The problem:
Reproduce word for word the rows from the line containing "This screenshot has height=657, width=1153." through the last row, both ends included, and leave the pictures out.

─── Records shown

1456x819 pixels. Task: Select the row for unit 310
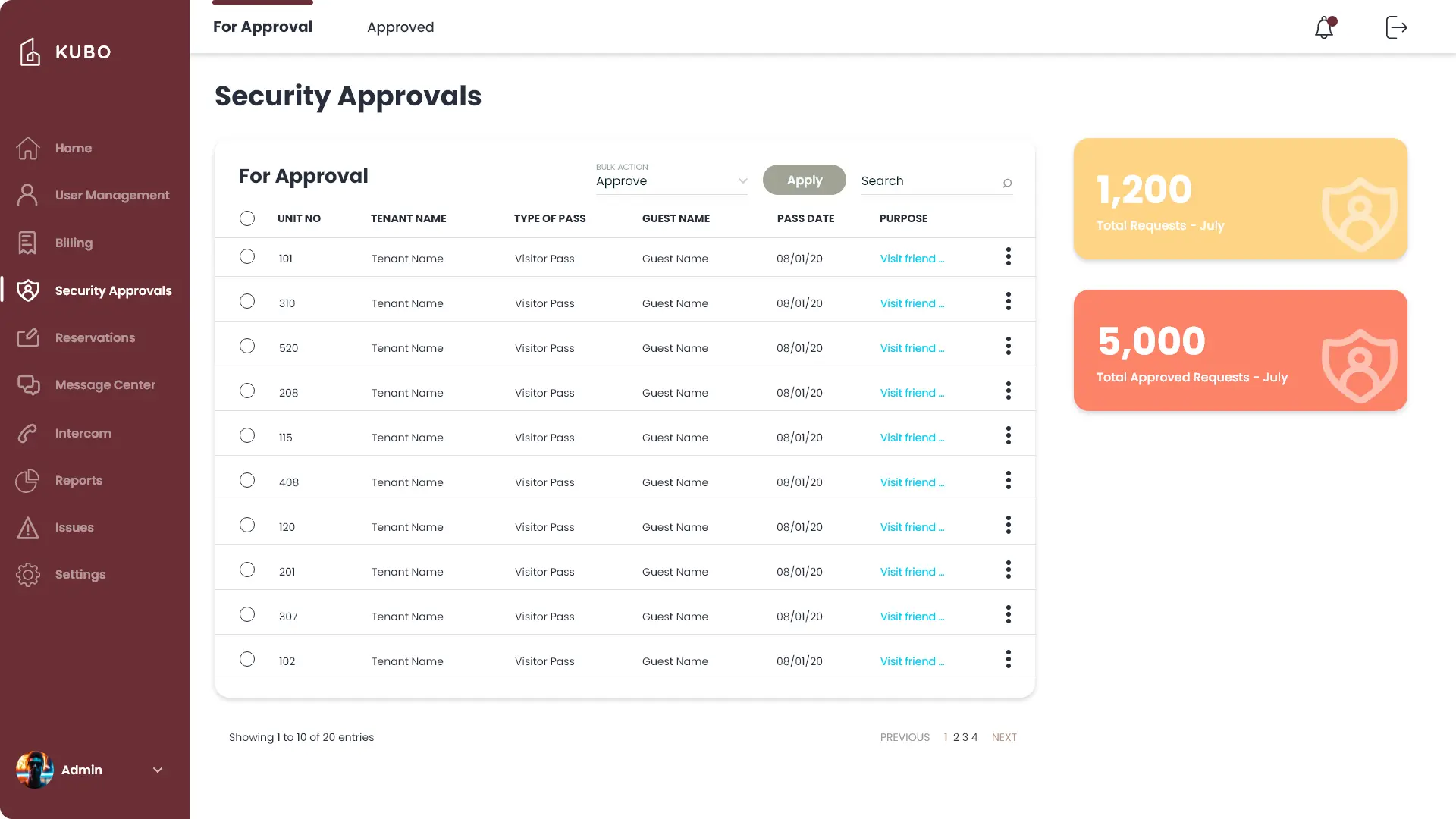click(247, 302)
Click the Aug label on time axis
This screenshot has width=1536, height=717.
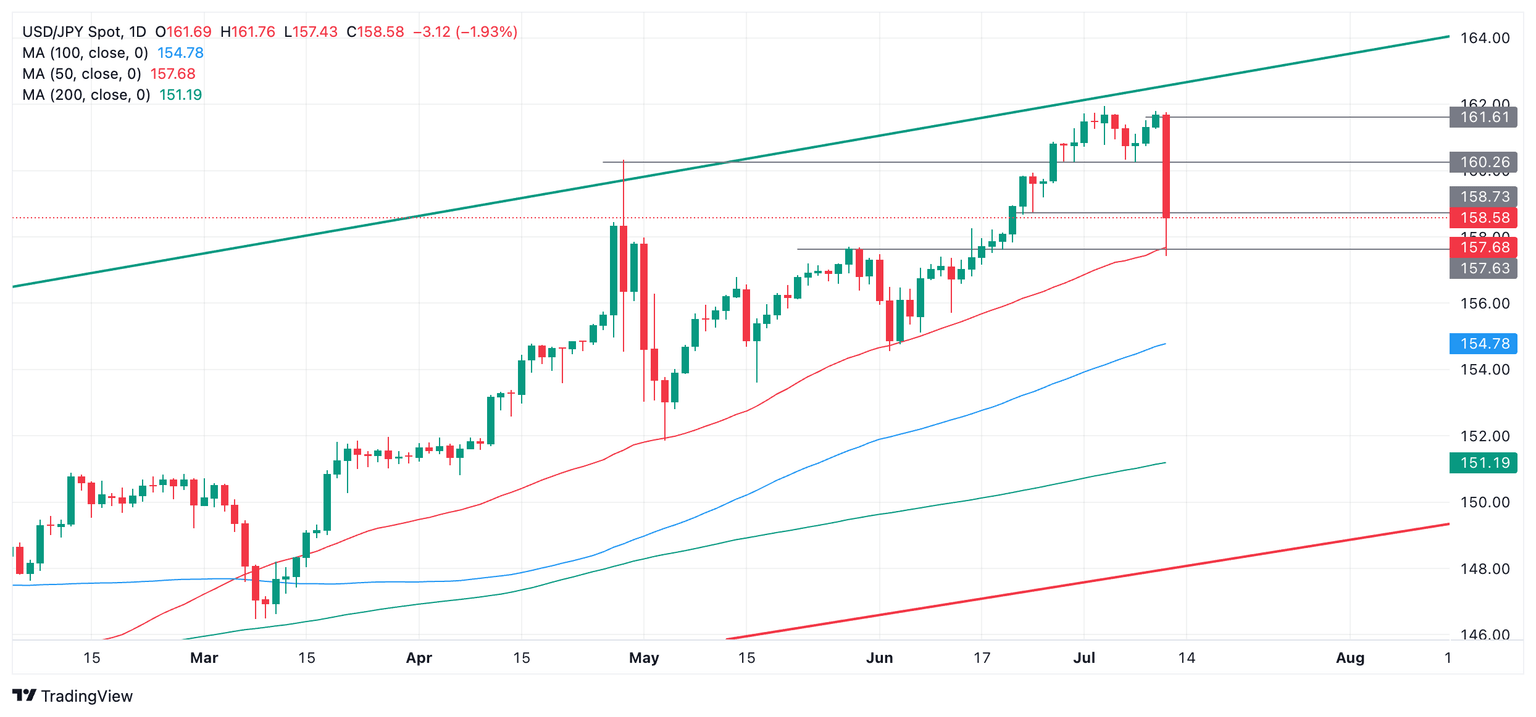[x=1350, y=658]
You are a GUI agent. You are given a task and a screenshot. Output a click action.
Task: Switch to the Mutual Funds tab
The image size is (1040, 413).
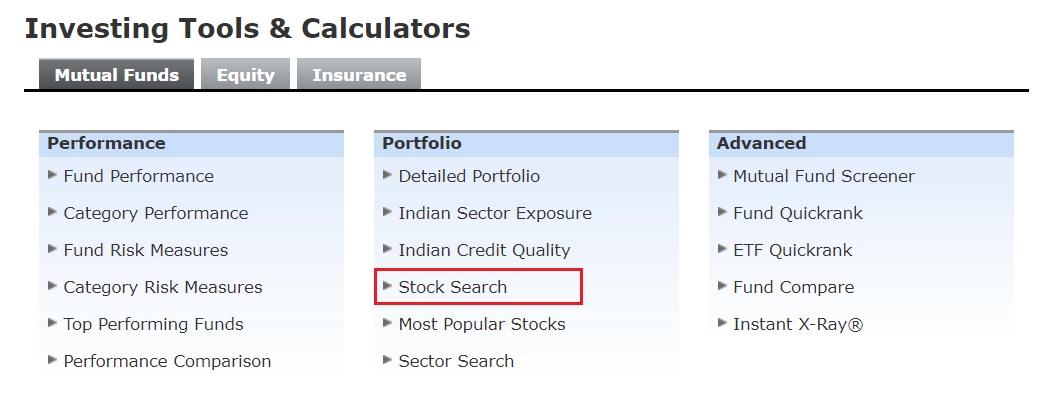point(116,75)
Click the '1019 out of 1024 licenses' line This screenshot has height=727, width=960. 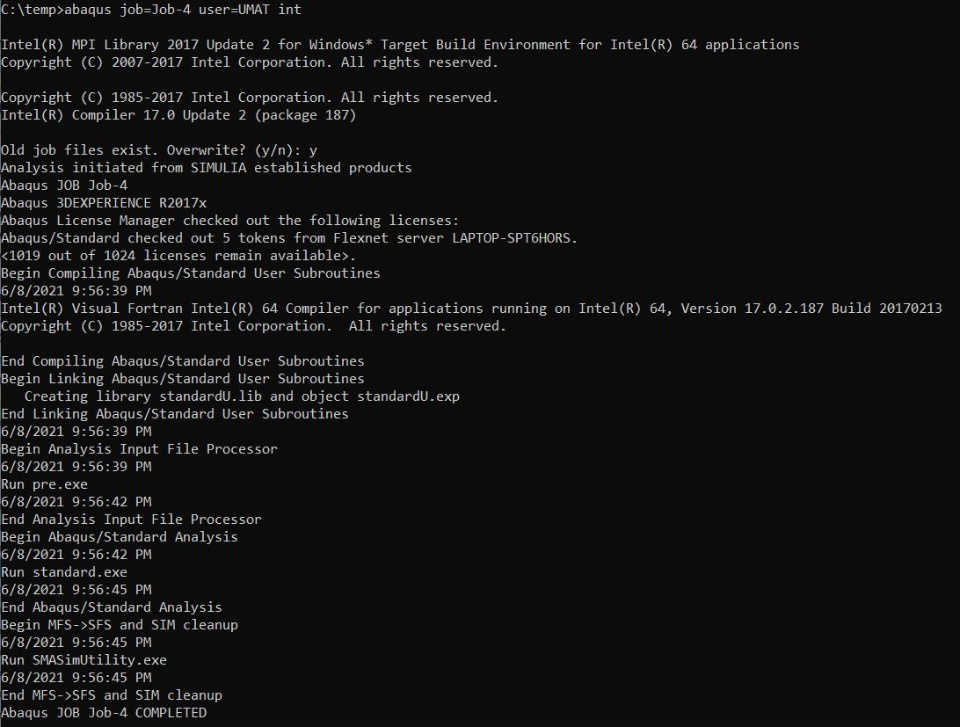(179, 255)
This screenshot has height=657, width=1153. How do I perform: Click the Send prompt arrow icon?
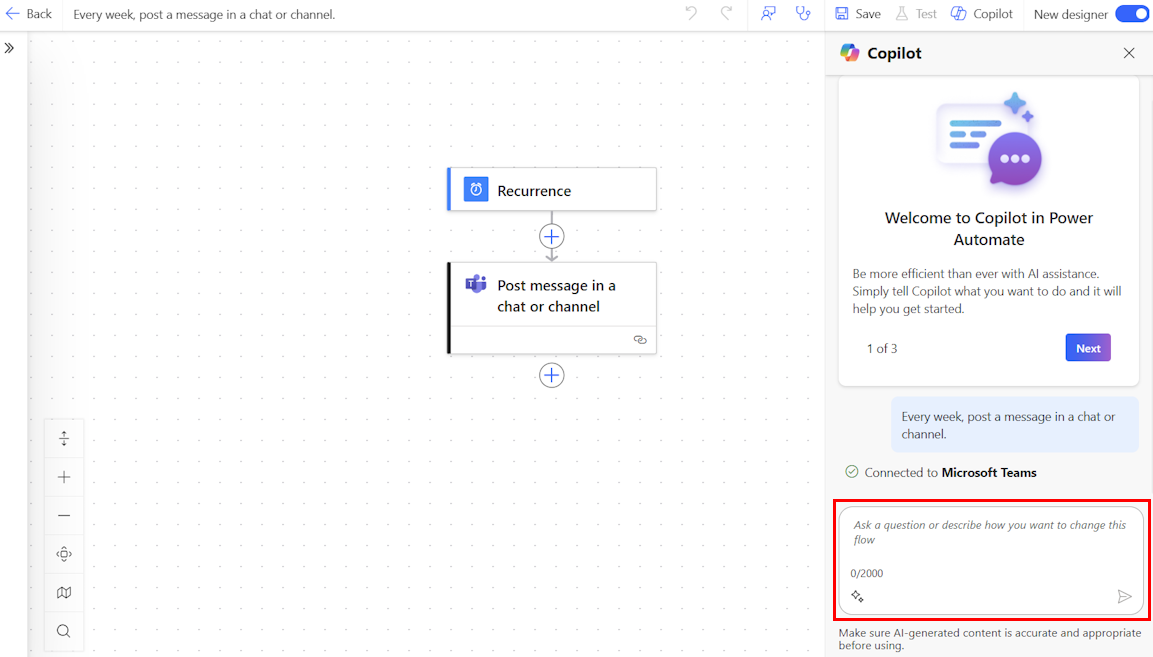pos(1124,596)
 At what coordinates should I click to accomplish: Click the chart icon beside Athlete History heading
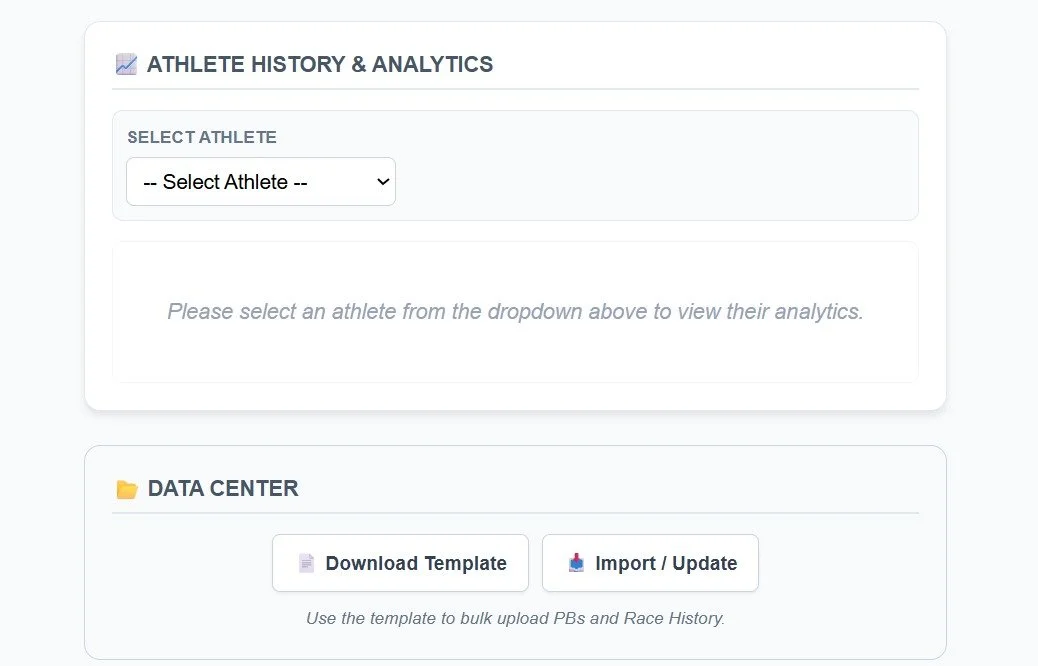[126, 65]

──────

Answer to this task:
This screenshot has height=657, width=1153. How do I perform: Click the Send prompt arrow icon?
pos(1124,596)
 At what coordinates should I click to accomplish: Click the chart icon beside Athlete History heading
[126, 65]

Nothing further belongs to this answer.